Pedigree really isn't important here. What's important is credibility. A history degree from Harvard doesn't give you credibility in the quant world. An MFE gives you something; a Math or Econ PhD- and a few research papers published in the JoF or a great deal of experience backtesting models- is really what it takes to be able to start doing your own research and strategy formulation.

Full disclosure, I'm a quant trader/PM. I agree that credibility is the most important, but pedigree and credibility are tightly related. If I see a History major from Harvard with banking experience and claims he has quant skills, I'll be interested enough to talk to her/him, and this person, if good, would probably add more value than the nth Physics/Math PhD that can barely write a 1000-line program.

IlliniProgrammer:
PhDs do get afforded a lot of leeway when they get to the desk. Those five years of study and the gray hair- especially if they've done a bit of work in industry somewhere- put them well ahead of the TAs and the junior traders in the pecking order in a way that an MFE doesn't.

You're comparing an entry-level 27 yo PhD to 22 yo TA/JT? Unfair, and wouldn't you much rather be the latter? (I would.)

IlliniProgrammer:
I know the value of paying your dues in industry. But it's laughable to think that a banker with a history degree can be ready to look at a model and explain what's going on with six months of prep work. Two years minimum studying math, including a graduate degree at a target school or engineering/math school, plus a year or two of paying dues in industry. And if you have to do that kind of a career reset, an Econ PhD minimizes the entropy in this particular case.

It depends on the complexity of the model. Not all quant work is rocket science.

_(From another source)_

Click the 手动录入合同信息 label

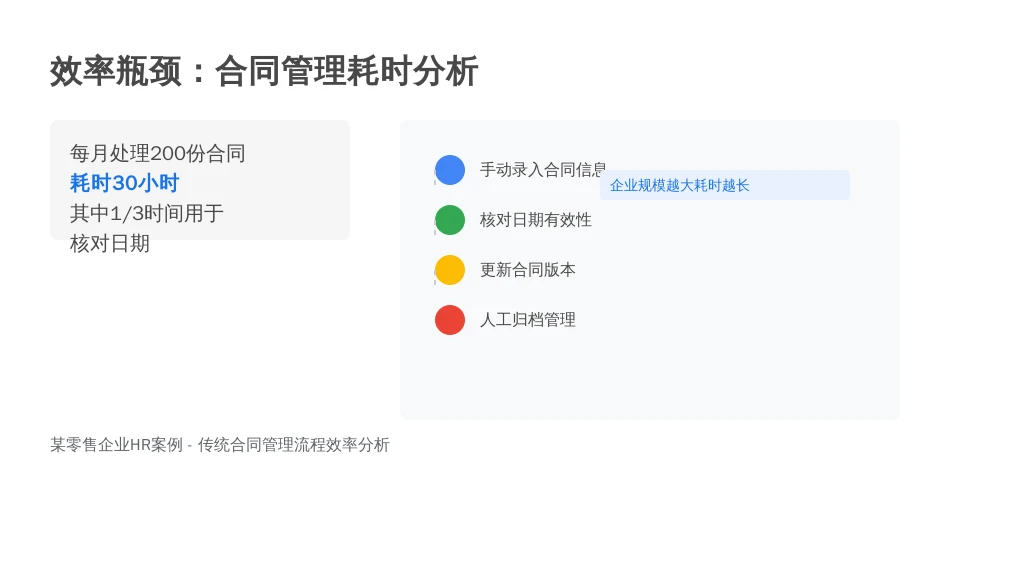point(543,170)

It seems like you are almost pathologically risk averse. There's a difference between minimizing risk and maximizing risk-reward. To each his own.

 
IlliniProgrammer:

Ehh, it's more like a few years of backtesting models. It really sucks the creativity out of you in a way that research for an Econ paper doesn't quite in the same way. U. Chicago PhD + a few papers published in the JoF + a strategy that you've got ready for investors, and the money will chase you, rather than you chasing it. (CC LTCM.)

PhDs do get afforded a lot of leeway when they get to the desk. Those five years of study and the gray hair- especially if they've done a bit of work in industry somewhere- put them well ahead of the TAs and the junior traders in the pecking order in a way that an MFE doesn't.

Hi IlliniProgrammer, I know this post is five years old but I hope you can give some on your advice. I absolutely agree with what you said. The PhDs in my quant fund are given way more freedom in their approach to problems. My question is really, at what point does industry knowledge and being the person backtesting these PhD models give you the same level of credibility, at the same firm or others, as these PhDs. Basically, my track is Math / Comp Sci major at top 10 US School -> 3 years quant development -> 2 years quant development with alpha generating responsibilities at a more recognized quant fund. Does my experience equate to a PhD? Does my experience gives me the same chance of becoming a PM than one with a math PhD from a top school? But yea, I've paid my dues in terms of the coding and interpretation of data. In fact, I'm quite confident talking about graduate level statistics concepts. Shall we talk about heteroskedasticity? Cheers, Nijikon
 

yo this is gonna piss some people off and sound dumb, but explain to me what a "quant" is? I am under the impression that a quant is some kind of math god hedge person.

" 'Cause when ya meals appear; ya errybodys silverware" L.B.